I’m proudly Church of Scotland (though I don’t profess to be an expert) so I suppose considering denominational schools has never been high on my list of priorities.  To me, a good school is one which covers a broad curriculum, covering religious and moral education as a part of that, using a wide variety of engaging strategies.  Being exposed to the culture, ethics and religious teachings of a variety of cultures – especially when we live in a multicultural society – is, to me, a good thing.  But then, I have grown up in non-denominational schools so it’s what I know.  Whilst I may have chosen to send my children to a school where the language of the classroom won’t be English as it was for me, the content of the curriculum is broadly speaking the same (there are small curricular differences in every school) so I will still have a shared experience with my children.  But why should I assume that just because I prefer a non-denominational education that every other parent will feel the same?

So how do the families I have spoken with this week feel?

One is a family with two children, both slightly younger than mine.  The mother and I are friends, and so she has followed my research and experiences with interest.  When she raised the option of Gaelic medium education with her family they were very positive about it, but the first question – as she knew it would be – was, “but what about their religious education?”  And this is a large part of her reserves about going down this route.  She knows that she can take her children to church and still provide that religious instruction for them, but her experiences of school will be different, the preparation for their first communion in primary four will be different (and I’m sure there are many other aspects that she must consider in relation to this too, these were simply the first things she mentioned to me).  Choosing to send her children there has added implications for her, if you like.

Other families have found that the decision to go for GME hasn’t been an easy one, though I suppose it rarely is.  When local schools are good, it can be hard to break from “the norm” especially when the question of religious education complicates matters. The lack of Catholic teaching at the Gaelic school becomes a consideration but, as several mothers said to me, the responsibility of their child’s religious education is their own, and one pointed out that lately, in her experience, the children do not go through their first communion as a class but at their local parish church so perhaps there isn’t the same “need” to send your child to a Catholic school.

The debate surrounding faith schools is one that can bring with it strong feelings, and I’m not looking to get bogged down in complex arguments, but I do wonder how other parents have handled this issue and whether there are parents out there who would have chosen GME but for the lack of Catholic instruction in the school.

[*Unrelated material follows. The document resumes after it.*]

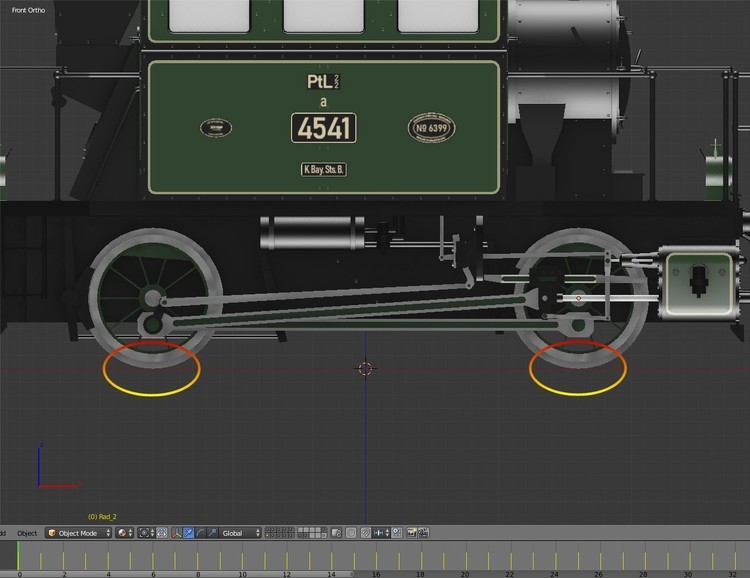This screenshot has height=578, width=750.
Task: Expand the Global orientation dropdown
Action: (240, 533)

Do we dare to dream that GME will one day be so mainstream that the powers that be would even consider opening a Catholic Gaelic school – not because I feel we need denominational education (because to be honest, I don’t) but because it means that there is a significant, accepted demand for Gaelic?

We don’t know what the future holds and in the meantime each family must make their own decision.  For me, I’m glad we have started down this path and I look forward to all the challenges, opportunities and adventures to come.